▶ [Source passage]
I hadn't heard about this encounter before now, but I love it! As someone who already believes that the stories we tell are important, that TV and films both shape and reflect us (sometimes in ways we don't acknowledge or even understand), and that speculative fiction can be a particularly powerful way for us to imagine human possibility, I find the idea of MLK telling Nichols to stay with Star Trek for the greater good quite moving. And it puts me in mind of another SFF character that broke racial barriers, at least for this viewer:
|NYPD Detective Elisa Maza
Elisa Maza was one of many awesome things about Gargoyles, the utterly fantastic animated series that ran as part of the Disney Afternoon from 1994-1996. One episode of the show, entitled "The Journey," aired on ABC in Disney's One Saturday Morning programming.
Other sources will tell you that the ABC episode I speak of was actually the first of 13, the beginning of a spin-off called something ridiculous, like "Gargoyles: The Goliath Chronicles." This is patently untrue, as the monstrosity that aired on ABC was not at all the same show, and should, for the most part, be forgotten. Or disavowed. Or stabbed until killed. Dead. It may help you to know at this point that, in my mind, Heroes will be easy to marathon, when I finally get around to it, because it only ran for one season. I also maintain that The Matrix was an excellent movie, and had no sequels.
But I digress.

▶ [Supplied information]
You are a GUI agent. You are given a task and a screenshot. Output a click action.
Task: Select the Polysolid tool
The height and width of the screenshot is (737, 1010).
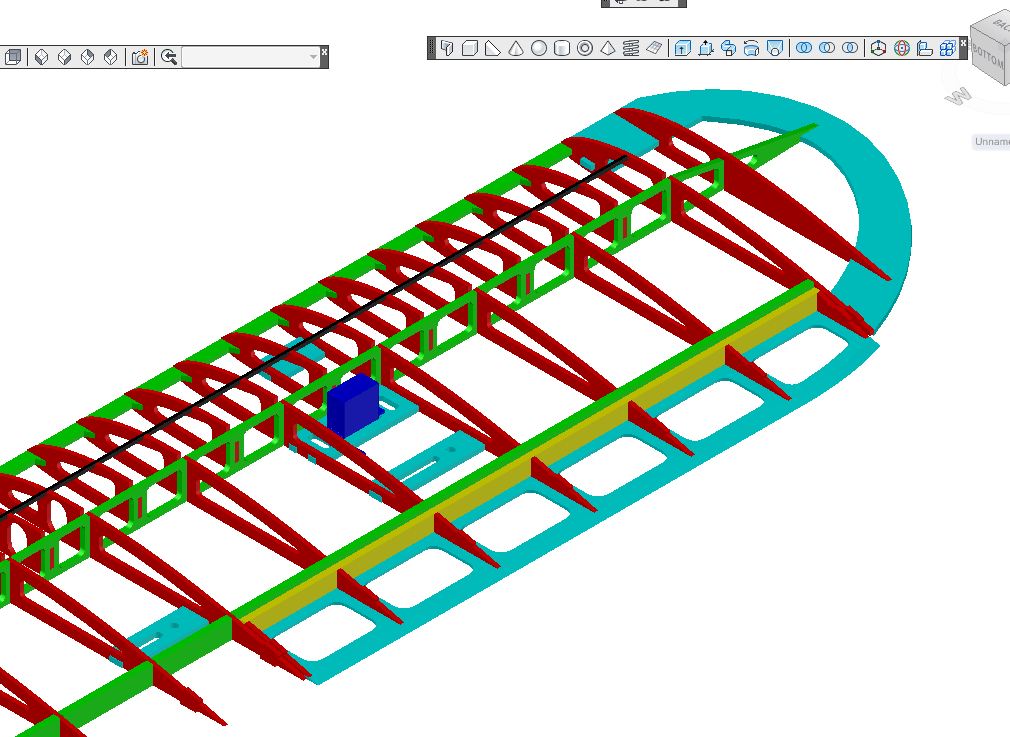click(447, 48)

==

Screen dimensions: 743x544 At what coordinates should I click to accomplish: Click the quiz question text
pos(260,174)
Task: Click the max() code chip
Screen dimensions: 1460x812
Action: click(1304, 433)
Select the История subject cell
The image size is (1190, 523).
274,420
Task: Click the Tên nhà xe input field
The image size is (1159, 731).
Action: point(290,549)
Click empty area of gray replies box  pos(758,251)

==

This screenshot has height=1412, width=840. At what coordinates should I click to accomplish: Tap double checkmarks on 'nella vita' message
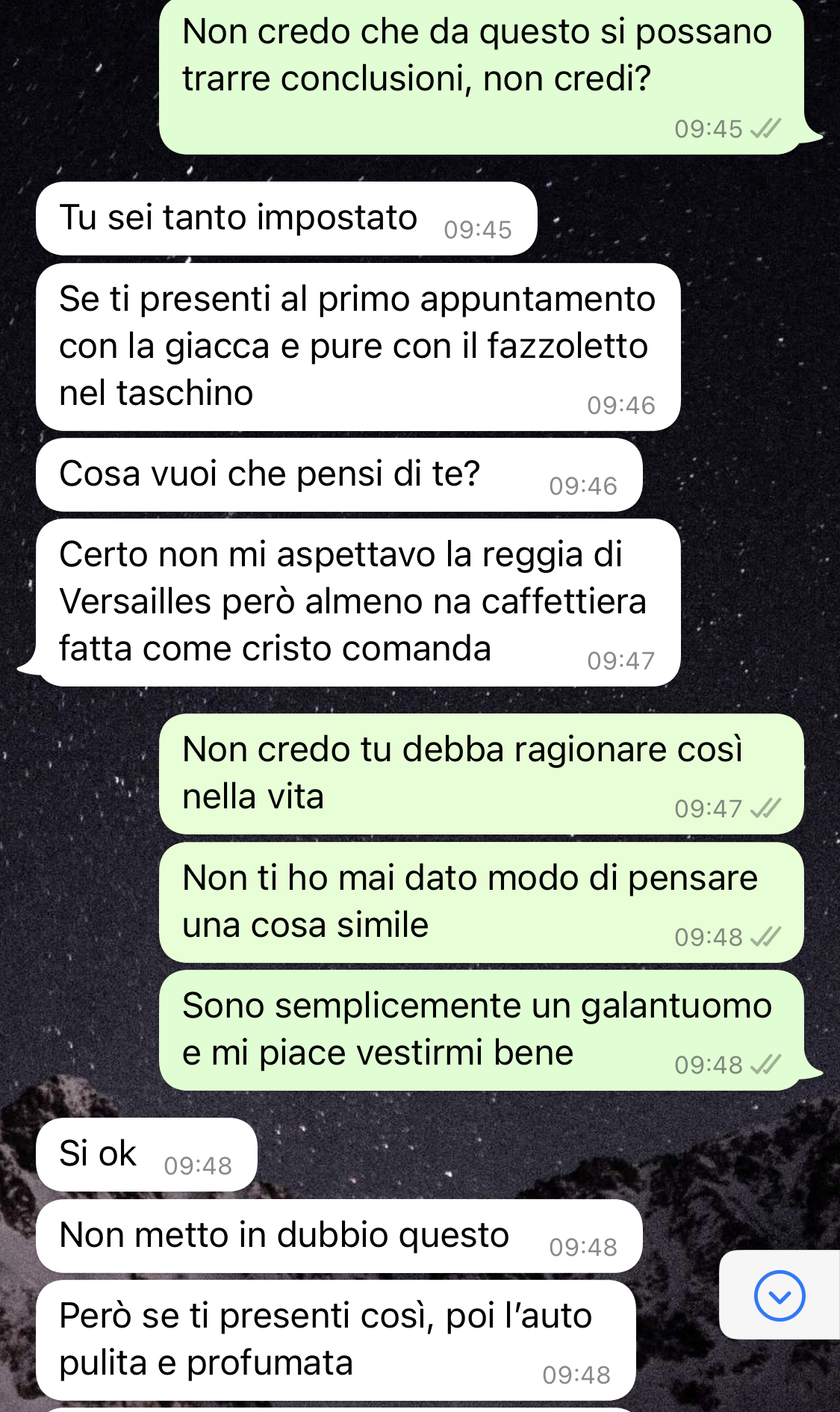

▶ [What you should do]
Retype the part of the Gargoyles passage that begins with the words containing "Other sources will" and ends with "But I digress.".

▶ [Exercise result]
Other sources will tell you that the ABC episode I speak of was actually the first of 13, the beginning of a spin-off called something ridiculous, like "Gargoyles: The Goliath Chronicles." This is patently untrue, as the monstrosity that aired on ABC was not at all the same show, and should, for the most part, be forgotten. Or disavowed. Or stabbed until killed. Dead. It may help you to know at this point that, in my mind, Heroes will be easy to marathon, when I finally get around to it, because it only ran for one season. I also maintain that The Matrix was an excellent movie, and had no sequels.
But I digress.